No plano dos indicadores financeiros, o desempenho setorial denota estabilidade nas obrigações a fornecedores, mantendo o prazo médio de pagamento fixado nos 41 dias entre os exercícios de 2023 e 2024, refere a Iberinform. Paralelamente, verificou-se um ligeiro incremento no prazo médio de recebimento, que subiu de 22 para 23 dias, introduzindo uma pressão marginal na gestão de tesouraria, acrescenta.
Apesar deste ligeiro esforço de caixa, a atividade comercial expandiu-se em termos globais. O volume de negócios do setor evoluiu de 1.241 milhões de euros em 2023 para 1.282 milhões de euros em 2024, comprovando uma capacidade contínua de geração de receita.

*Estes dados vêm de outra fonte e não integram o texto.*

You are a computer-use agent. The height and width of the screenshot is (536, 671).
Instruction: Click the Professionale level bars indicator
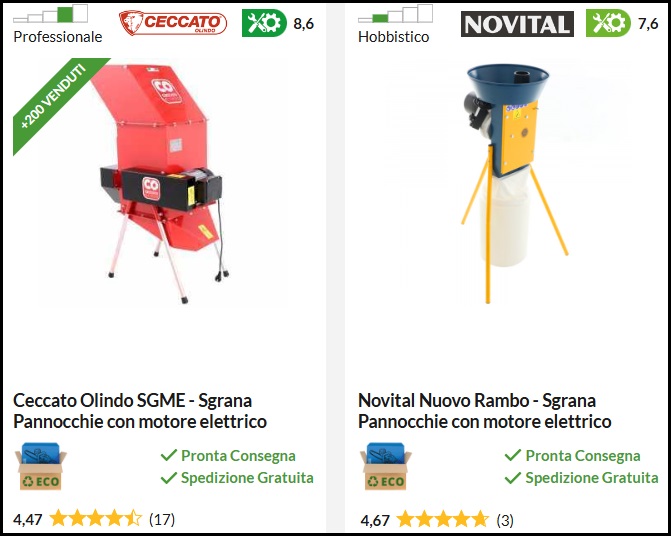coord(50,14)
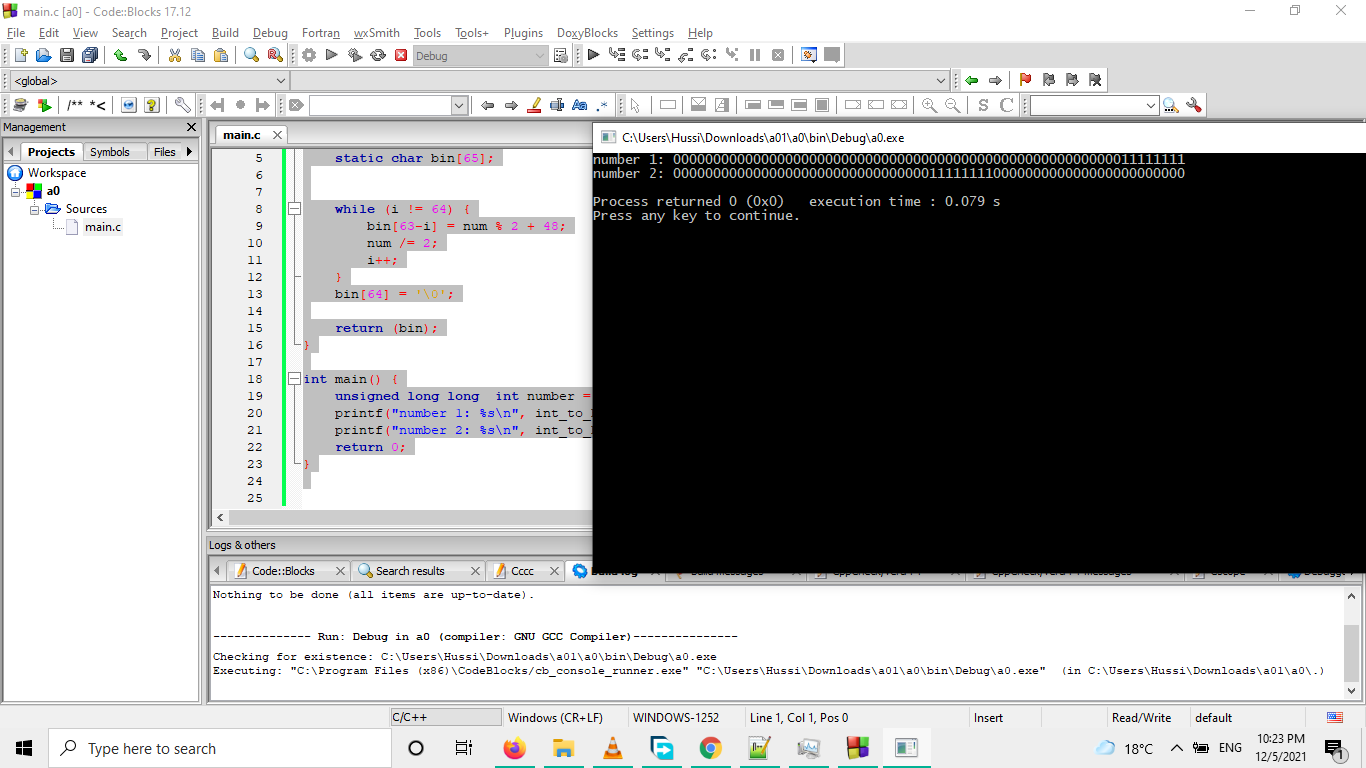Click the Zoom in magnifier icon

click(929, 105)
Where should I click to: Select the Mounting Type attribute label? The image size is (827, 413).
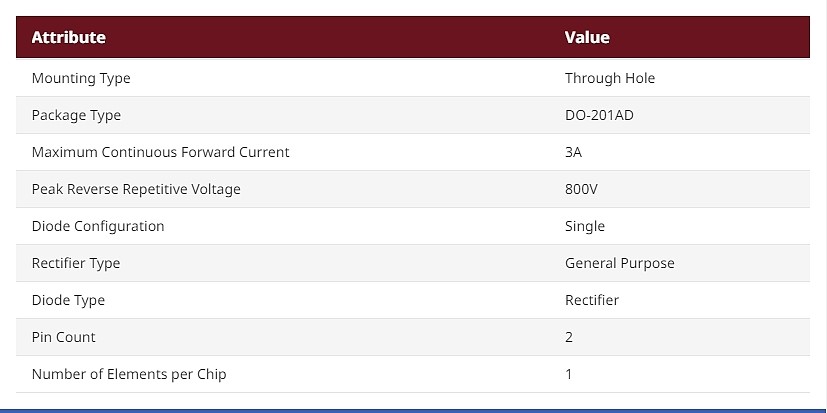81,79
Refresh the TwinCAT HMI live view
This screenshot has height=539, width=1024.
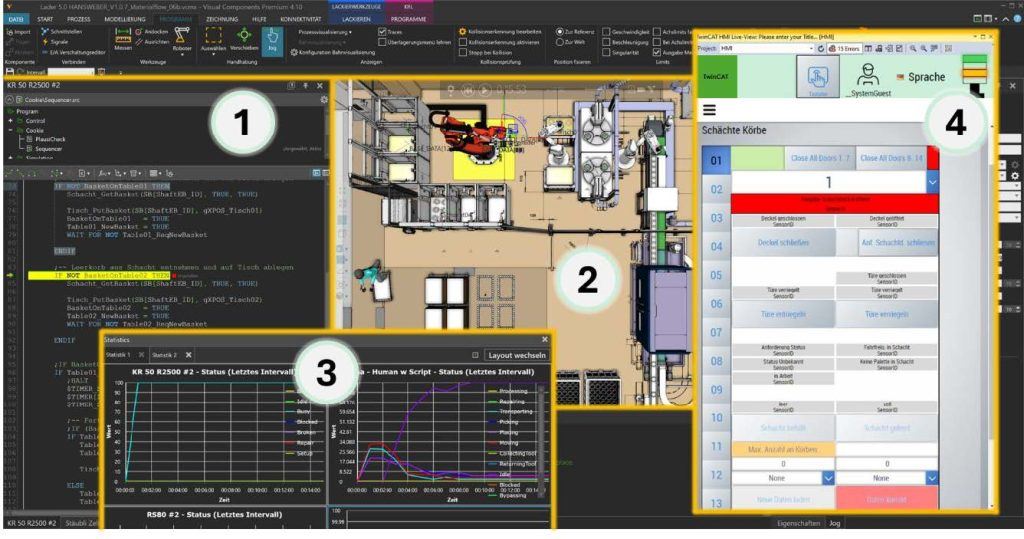(820, 48)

Quanto à vertente externa, a taxa de exportação registou uma variação positiva marginal, passando de 10,2% para 10,6%, o que reitera o pendor eminentemente doméstico do negócio e a sua limitada dependência dos mercados internacionais.
Do ponto de vista do risco de incumprimento, o perfil do setor mostra-se maioritariamente sólido, com 54% das entidades classificadas em risco baixo e 35% em risco médio. Contudo, 11% das empresas encontram-se num patamar de risco elevado, alertando para vulnerabilidades estruturais face às mutações em curso nos hábitos dos consumidores. Geograficamente, o subsetor mantém-se concentrado nos principais polos urbanos, com Lisboa a concentrar 29% dos operadores e o Porto 19%, face a uma representação menor noutros distritos como Setúbal, Braga e Aveiro, e a uma quota agregada de 32% no restante território nacional.
A Iberinform considera que o mercado da venda retalhista de material livreiro e publicações periódicas concilia uma base operacional historicamente estável e financeiramente controlada com desafios estruturais ligados à falta de substituição geracional e ao forte peso das microestruturas, fatores que exigem monitorização constante face à lenta transformação do consumo de conteúdos.